Personal information
- Full name: Ahmad Latif oglu Alasgarov
- Date of birth: 5 October 1935
- Place of birth: Baku, Azerbaijan SSR, USSR
- Date of death: 19 May 2015 (aged 79)
- Place of death: Odesa, Ukraine
- Position: Defender

Senior career*
- Years: Team / Apps / (Gls)
- 1955–1965: Neftyanik Baku / 115 / (6)

Managerial career
- 1966–1970: Neftchi Baku
- 1972: SKA-Pamir Dushanbe
- 1973–1977: Chornomorets Odesa
- 1979: Araz
- 1979–1982: Neftchi Baku
- 1988–1989: FC Nistru Chişinău
- 1991–1992: Neftchi Baku
- 1992–1993: Azerbaijan
- 1994: Anzhi Makhachkala
- 1997–1998: FC Sheriff
- 1998–1999: Azerbaijan
- 1999–2000: Neftchi Baku
- 2005–2006: FC Baku

= Ahmad Alaskarov =

Azerbaijani footballer and manager (1935-2015)
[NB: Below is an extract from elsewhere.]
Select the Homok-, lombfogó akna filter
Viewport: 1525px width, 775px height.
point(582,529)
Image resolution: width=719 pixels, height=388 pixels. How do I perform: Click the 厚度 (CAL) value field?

Ahmad Latifovich Alaskarov (Əhməd Lətif oğlu Ələsgərov, Ахмед Лятифович Алескеров; 5 October 1935 – 19 May 2015) was an Azerbaijani footballer and manager.

==Biography==
After graduating from Azerbaijan State Physical Culture and Sports Academy, Alaskarov played for Neftchi Baku as a defender from 1955 to 1965 and managed the side in the 1960s, 1980s, and 2000s.

Alaskarov has also managed the Azerbaijani national football team. He was classified as a Master of Sport of the USSR in 1963. Alaskarov died in 2015 in Odesa, Ukraine.